On appeal, the defendant again argues that the manslaughter sentence violates double jeopardy because the sentence runs from and after (rather than concurrent with) the sentence on the Plymouth charges. This argument was raised, considered, and decided in his direct appeal from the manslaughter conviction, and direct estoppel bars him from relitigating it. See Commonwealth v. Rodriguez, 443 Mass. 707, 710 (2005) ; Commonwealth v. Coutu, 88 Mass. App. Ct. 686, 699 (2015). Although the defendant is correct that there is no deadline by which a motion to correct illegal sentence under rule 30(a) must be filed, it does not follow that he is allowed to file such motions repetitively, exempt from the principle of direct estoppel.3

Even were we to overlook the fact that the defendant is estopped from raising the same argument again, his appeal would nonetheless fail for the same reasons given in the 2007 memorandum and order. Specifically, as stated then, the defendant's double jeopardy argument fails because "the consecutive sentences are not multiple punishments for the same offense. See Commonwealth v. Diaz, 383 Mass. 73, 84-85 (1981)." The Plymouth and Suffolk charges rested on completely different conduct, occurring on separate dates and involving different victims. There was simply no relationship between the crimes.

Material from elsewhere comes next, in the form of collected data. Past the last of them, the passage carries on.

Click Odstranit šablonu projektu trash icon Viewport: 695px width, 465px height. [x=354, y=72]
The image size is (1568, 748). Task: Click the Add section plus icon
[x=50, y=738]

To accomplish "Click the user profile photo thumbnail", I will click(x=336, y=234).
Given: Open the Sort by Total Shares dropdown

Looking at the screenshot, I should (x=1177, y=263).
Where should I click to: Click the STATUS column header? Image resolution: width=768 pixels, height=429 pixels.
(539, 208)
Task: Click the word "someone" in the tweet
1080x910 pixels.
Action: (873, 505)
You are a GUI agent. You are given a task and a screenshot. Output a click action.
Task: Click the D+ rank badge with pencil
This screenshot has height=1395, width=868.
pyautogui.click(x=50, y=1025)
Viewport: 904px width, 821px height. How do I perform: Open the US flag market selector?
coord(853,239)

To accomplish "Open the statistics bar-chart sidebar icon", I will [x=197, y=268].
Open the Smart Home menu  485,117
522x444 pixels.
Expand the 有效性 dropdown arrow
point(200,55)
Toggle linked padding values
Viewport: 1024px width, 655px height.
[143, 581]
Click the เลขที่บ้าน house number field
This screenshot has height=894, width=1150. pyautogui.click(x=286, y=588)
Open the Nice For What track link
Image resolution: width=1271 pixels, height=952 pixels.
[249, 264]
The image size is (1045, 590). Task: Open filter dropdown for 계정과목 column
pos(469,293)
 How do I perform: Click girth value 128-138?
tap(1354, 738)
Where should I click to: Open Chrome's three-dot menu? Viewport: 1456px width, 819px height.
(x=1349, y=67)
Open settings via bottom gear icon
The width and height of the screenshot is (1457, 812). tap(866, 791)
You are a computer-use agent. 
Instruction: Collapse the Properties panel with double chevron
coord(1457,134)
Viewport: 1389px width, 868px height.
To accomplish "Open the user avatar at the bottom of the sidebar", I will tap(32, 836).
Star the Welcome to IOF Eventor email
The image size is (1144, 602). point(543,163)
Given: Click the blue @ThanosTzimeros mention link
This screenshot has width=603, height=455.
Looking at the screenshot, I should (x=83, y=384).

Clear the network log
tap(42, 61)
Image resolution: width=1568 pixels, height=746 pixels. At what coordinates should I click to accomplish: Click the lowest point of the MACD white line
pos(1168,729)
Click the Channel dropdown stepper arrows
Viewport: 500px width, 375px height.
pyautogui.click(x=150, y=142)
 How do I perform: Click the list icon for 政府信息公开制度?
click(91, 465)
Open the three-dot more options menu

For this reason, the defendant's reliance on Commonwealth v. Bruzzese, 437 Mass. 606, 613 (2002), also fails. Unlike Bruzzese, the sentences here were not imposed as part of a single sentencing scheme. The sentences were instead imposed by different judges, on different dates, after separate trials for different crimes.

For these reasons, the order denying the defendant's motion to reconsider is affirmed.

So ordered.

Affirmed.

As a result of the above dispositions, the defendant was to serve simultaneously (a) life for murder, (b) four to five years for the firearm conviction, (c) ten to twelve years for mayhem, (d) eight to ten years for assault and battery by means of a dangerous weapon, and (e) eight to ten years for assault and battery on a guard or correction officer.

The defendant contends that direct estoppel does not apply because he did not present the Plymouth plea colloquy transcript in the record on his appeal from the manslaughter conviction. Whatever the reason for that omission, there is no doubt that the transcript of the colloquy (which occurred in December, 1997) was available long before the appeal from his manslaughter conviction. We therefore are unpersuaded that the omission relieves the defendant from the operation of direct estoppel.